As a specimen of Mr. Bryant’s prose, of which he wrote much, and also as a sample of his criticism, we reprint the following extract from a Commemorative Address which he delivered before the New York Historical Society in February 1869. This selection is also valuable as a character sketch and a literary estimate of Mr. Halleck.
HEN I look back upon Halleck’s literary life, I cannot help thinking that if his death had happened forty years earlier, his life would have been regarded as a bright morning prematurely overcast. Yet Halleck’s literary career may be said to have ended then. All that will hand down his name to future years had already been produced. Who shall say to what cause his subsequent literary inaction was owing? It was not the decline of his powers; his brilliant conversation showed that it was not. Was it then indifference to fame? Was it because he put an humble estimate on what he had written, and therefore resolved to write no more? Was it because he feared lest what he might write would be unworthy of the reputation he had been so fortunate as to acquire?

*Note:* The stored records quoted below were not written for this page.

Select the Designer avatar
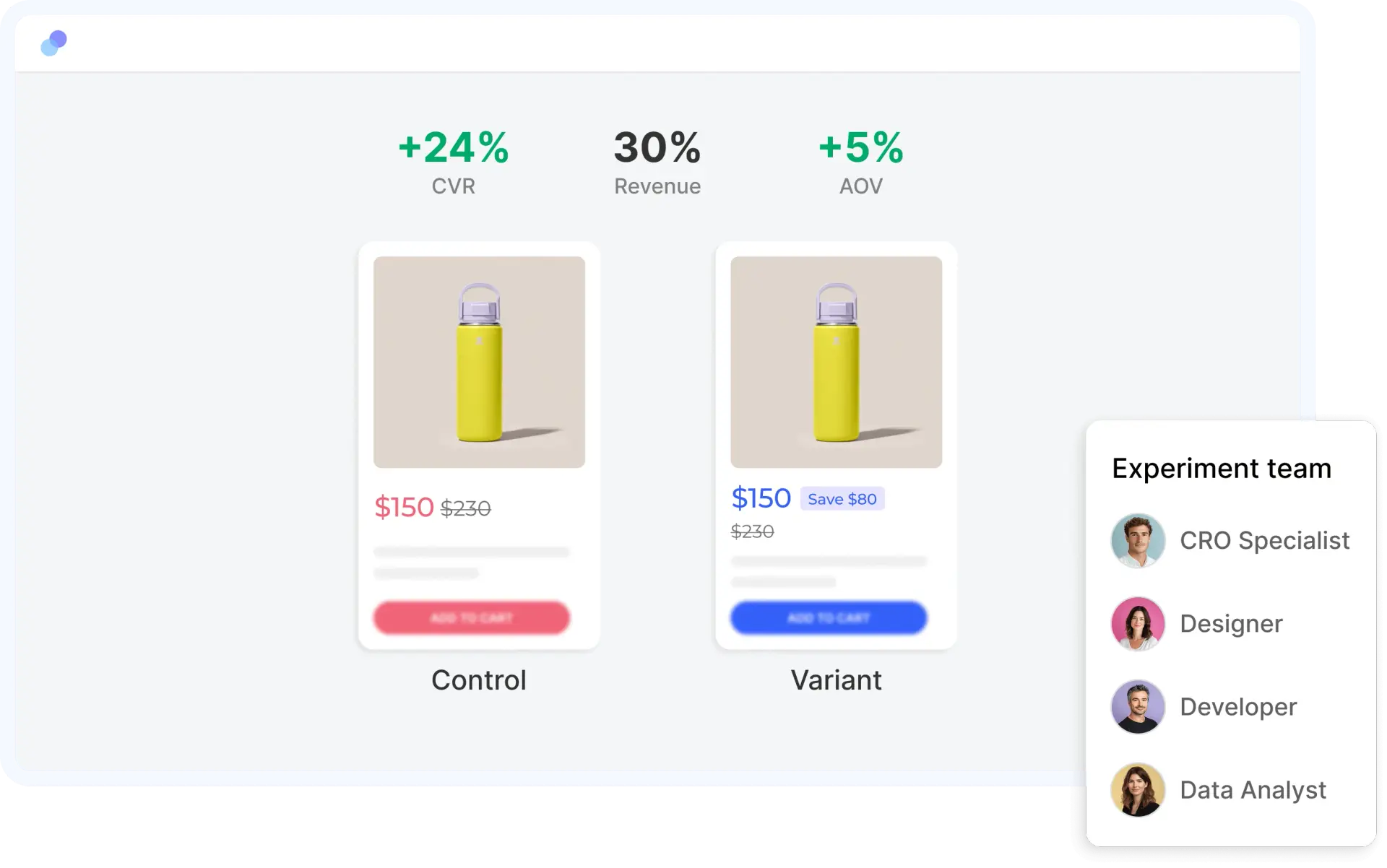This screenshot has height=868, width=1387. (x=1138, y=623)
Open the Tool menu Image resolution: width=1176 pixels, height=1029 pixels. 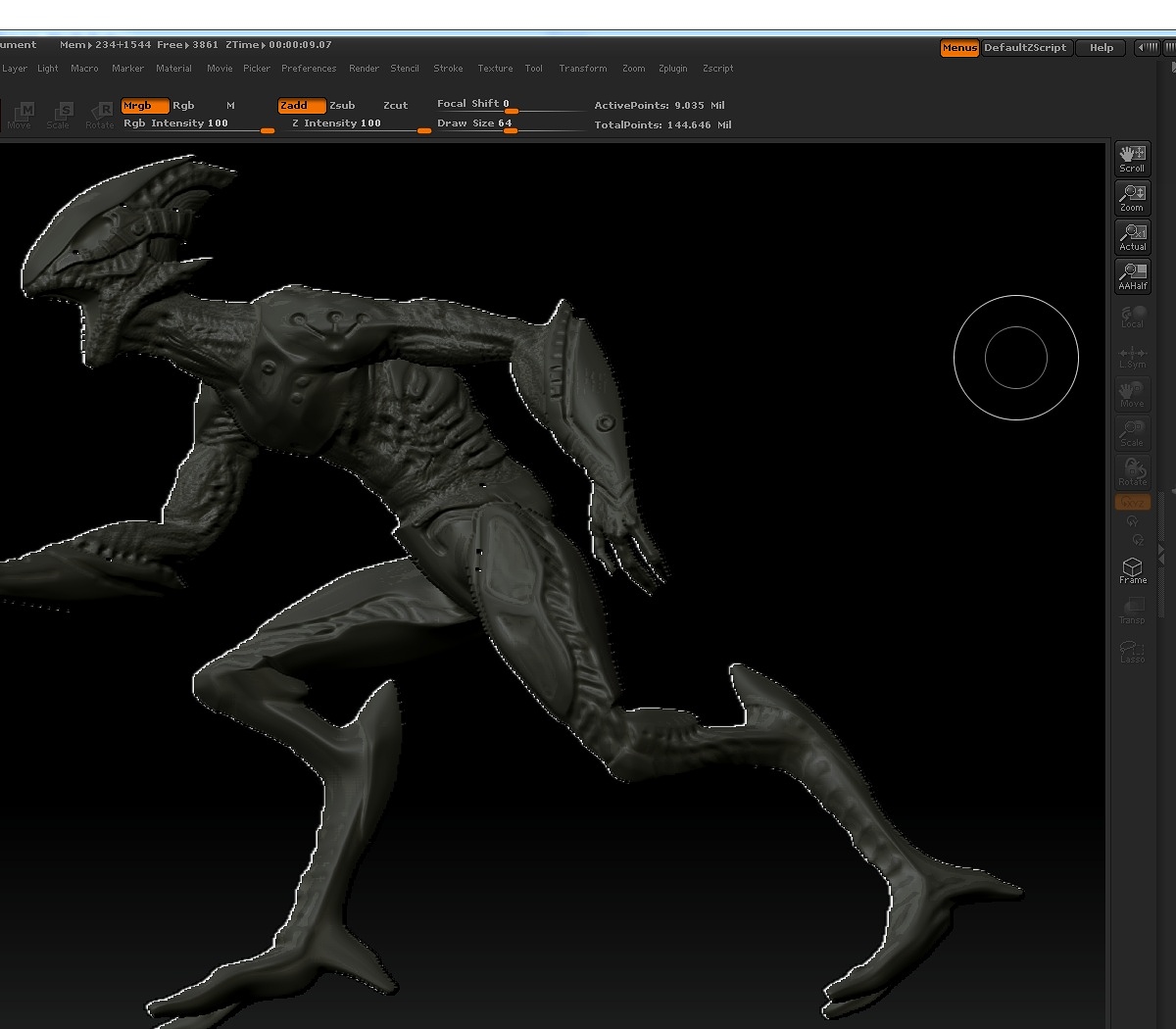pyautogui.click(x=534, y=69)
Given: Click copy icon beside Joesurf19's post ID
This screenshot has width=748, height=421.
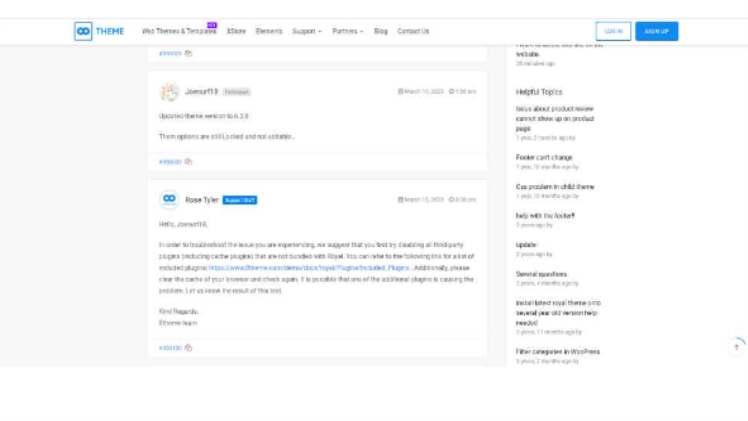Looking at the screenshot, I should pyautogui.click(x=188, y=161).
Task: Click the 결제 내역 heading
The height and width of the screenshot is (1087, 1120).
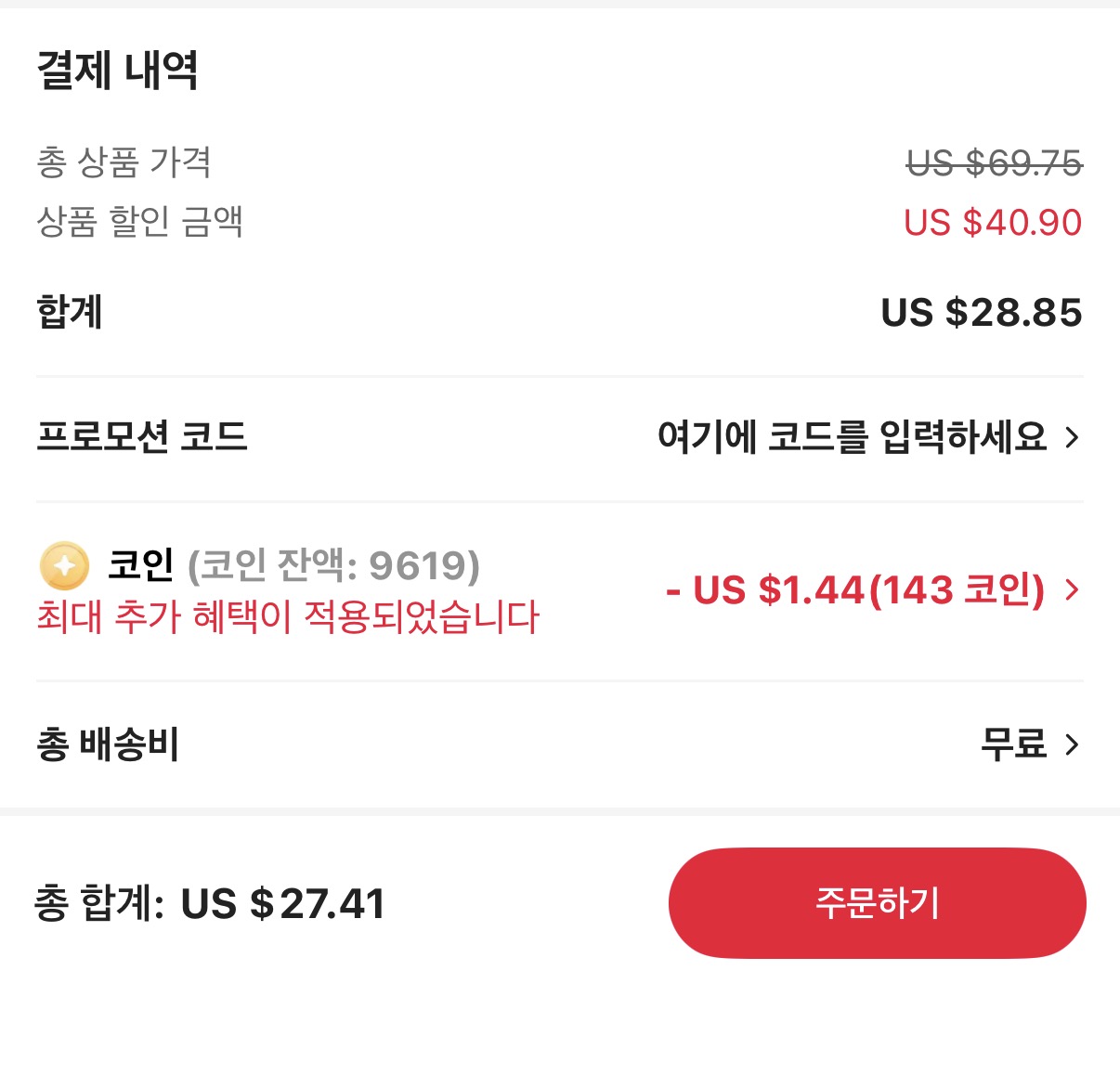Action: click(x=117, y=71)
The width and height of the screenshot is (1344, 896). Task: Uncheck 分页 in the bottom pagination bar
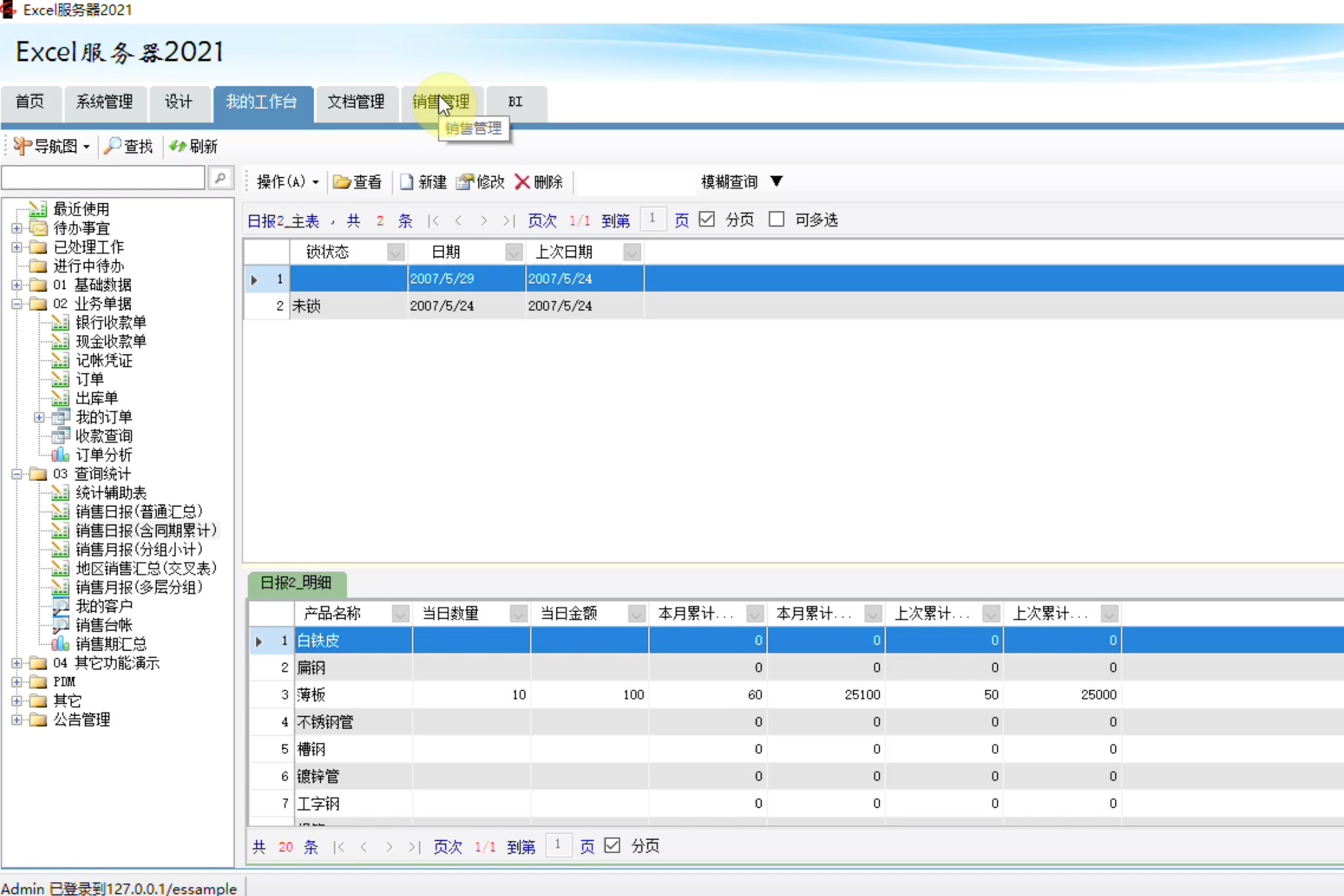pos(612,846)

“I have my own way of accounting for his literary silence in the latter half of his life. One of the resemblances which he bore to Horace consisted in the length of time for which he kept his poems by him, that he might give them the last and happiest touches. Having composed his poems without committing them to paper, and retaining them in his faithful memory, he revised them in the same manner, murmuring them to himself in his solitary moments, recovering the enthusiasm with which they were first conceived, and in this state of mind heightening the beauty of the thought or of the expression....
“In this way I suppose Halleck to have attained the gracefulness of his diction, and the airy melody of his numbers. In this way I believe that he wrought up his verses to that transparent clearness of expression which causes the thought to be seen through them without any interposing dimness, so that the thought and the phrase seem one, and the thought enters the mind like a beam of light. I suppose that Halleck’s time being taken up by the tasks of his vocation, he naturally lost by degrees the habit of composing in this manner, and that he found it so necessary to the perfection of what he wrote that he adopted no other in its place.”
A CORN-SHUCKING IN SOUTH CAROLINA.
From “The Letters of a Traveler.”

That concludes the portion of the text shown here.